Il goûtera à tout, il imprégnera la France de son empreinte, où le fric et les belles caisses s'alignaient au fur et à mesure des succès. Comme tout art calibré, le morceau de Claude François vient résumer la vie de Bernard Tapie: «Tout éclate, tout explose». C'est précisément la réponse au dilemme de l'immobilisme qu'il combat bec et ongles: il faut mouiller le maillot et dégainer, quitte à dévier de l'axe moral.
Comme rappelé à chaque début d'épisode (au nombre de sept), la série est librement inspirée de faits réels. Tapie est construit chronologiquement, suivant l'existence effrénée pour grandir, gravir l'échelle sociale et se frotter aux codes des riches, lui le nouveau venu, qui n'a pas peur des mots qui fâchent. Il aimait rentrer dans le lard - et c'est un euphémisme.
C'était un meneur d'hommes. Ce discours colle à merveille à la série, au personnage mangé par l'orgueil et dopé au déterminisme social.
Le banlieusard idéaliste devenu bulldozer de l'esbroufe se perdra dans ses élans mégalomanes, avant le crash attendu. «Moi je fonce tout droit, sans me retourner, sans regarder dans le rétroviseur, toute ma vie», oppose-t-il à Jean-Pierre Bernès, directeur sportif du club. Un gagneur, un voyou qui écrasera ses adversaires coûte que coûte. Cash et intimidation, Tapie utilisera tous les subterfuges pour s'en sortir. Ce sera le cas lors du scandale «VA-OM» - une tricherie en 1993 pour assurer le titre de champion de France au club phocéen, en achetant des joueurs du club de Valenciennes.
Jacques Glassman (Sylvain Jouret a enfilé les crampons), qui ébruitera la tricherie, dira face à la commission: «C'est important les valeurs dans la vie d'un homme.» Cette phrase, aussi simple, ne fera qu'ébaucher le portrait de Bernard Tapie, un homme qui fera fi de ses valeurs pour marcher sur la loi. «Au proc', dès que tu montres les canines, il rentre à la niche», claque Tapie à Bernès, rabougri et désarmé, après les premières plaintes pour corruption.
Or l'animal refuse de sentir les bras du précipice existentiel. La fragilité commence à se lire sur les rides d'un Laurent Lafitte, intense, capitaine d'un navire qui prend l'eau de toutes parts. Son empire qui se fissure, à force d'obsession, à force d'affronter le système, le voilà débouté: il vend Adidas et Mitterand lui dit au revoir.

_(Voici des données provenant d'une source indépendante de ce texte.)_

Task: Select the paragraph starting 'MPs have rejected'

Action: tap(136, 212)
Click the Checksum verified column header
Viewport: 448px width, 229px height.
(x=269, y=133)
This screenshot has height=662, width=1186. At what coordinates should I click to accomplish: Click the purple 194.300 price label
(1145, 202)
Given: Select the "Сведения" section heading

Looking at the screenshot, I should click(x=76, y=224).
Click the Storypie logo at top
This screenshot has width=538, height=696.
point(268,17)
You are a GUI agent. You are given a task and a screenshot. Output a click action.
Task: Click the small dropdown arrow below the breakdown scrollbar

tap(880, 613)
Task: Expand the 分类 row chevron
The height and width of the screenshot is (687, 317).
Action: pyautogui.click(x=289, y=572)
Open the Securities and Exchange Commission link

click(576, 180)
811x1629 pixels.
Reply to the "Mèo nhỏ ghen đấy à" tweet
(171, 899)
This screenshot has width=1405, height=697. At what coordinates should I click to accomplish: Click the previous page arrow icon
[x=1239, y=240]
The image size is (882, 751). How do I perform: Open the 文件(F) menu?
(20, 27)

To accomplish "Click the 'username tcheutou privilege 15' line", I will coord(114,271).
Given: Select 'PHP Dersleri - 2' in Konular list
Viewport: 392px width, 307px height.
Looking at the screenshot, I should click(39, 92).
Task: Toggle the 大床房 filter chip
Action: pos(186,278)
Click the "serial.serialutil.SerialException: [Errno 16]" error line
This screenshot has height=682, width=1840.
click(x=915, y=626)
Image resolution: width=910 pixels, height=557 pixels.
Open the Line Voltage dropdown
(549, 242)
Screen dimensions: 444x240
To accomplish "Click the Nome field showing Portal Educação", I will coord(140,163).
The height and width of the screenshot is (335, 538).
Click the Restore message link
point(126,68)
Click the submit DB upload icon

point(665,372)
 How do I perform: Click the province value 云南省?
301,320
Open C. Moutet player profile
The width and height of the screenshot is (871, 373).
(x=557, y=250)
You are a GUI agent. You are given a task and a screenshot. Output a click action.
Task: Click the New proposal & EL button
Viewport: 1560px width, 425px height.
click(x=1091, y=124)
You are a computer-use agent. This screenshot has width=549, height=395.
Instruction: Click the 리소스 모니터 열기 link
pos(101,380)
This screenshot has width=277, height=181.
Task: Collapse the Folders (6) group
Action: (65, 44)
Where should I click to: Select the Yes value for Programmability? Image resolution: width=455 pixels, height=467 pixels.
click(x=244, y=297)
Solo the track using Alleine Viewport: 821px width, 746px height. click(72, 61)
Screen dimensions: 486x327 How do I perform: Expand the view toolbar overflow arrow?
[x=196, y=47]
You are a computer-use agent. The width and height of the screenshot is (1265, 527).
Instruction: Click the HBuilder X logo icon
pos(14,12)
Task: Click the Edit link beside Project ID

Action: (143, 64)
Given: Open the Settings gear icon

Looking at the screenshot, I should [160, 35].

Son mandat de 52 jours comme ministre lui fera perdre le sens de la réalité. Séguéla et Demangel sondent cette notion de grandeur, cette fureur de vivre. Un buteur dans l'âme, droit au but diraient les fadas de l'OM. Malgré les succès sportifs, président d'un club ne lui suffit pas. Le sacre européen en club, le toit du football, et l'obsession d'être le grand chef de l'Elysée.
Il représente un tout, l'alliance entre la gauche et le capitalisme - oui oui, du macronisme avant Emmanuel Macron dans ce personnage.
Dans ce grand marasme politico-sportif, Tapie n'est pas une hagiographie, ni le portrait d'un escroc, mais bien celui d'un gamin qui rêvait grand et qui a persévéré adulte. Son éternelle soif de pouvoir est densifiée par ce rythme bien distillé sur ces sept épisodes, bourrés de punchlines, de moments de comédie, qui dépeignent ce bonimenteur.
Parce que la bouche ouverte, Bernard l'a toujours eue. Ils seront peu à le faire taire, comme cette dernière séquence qui dégommera l'entrepreneur qui s'est vu trop beau, trop grand. Parti de rien, il aura bichonné sa légende, il aura brûlé les étapes pour arracher ce pouvoir qui l'hypnotisait. Et Tapie, à travers la plume de Séguéla et Demangel, offre une vision frontale, d'un homme pugnace abonné au grandiose avant que sa grandeur ne s'efface.
En intégralité dès le 13 septembre sur Netflix.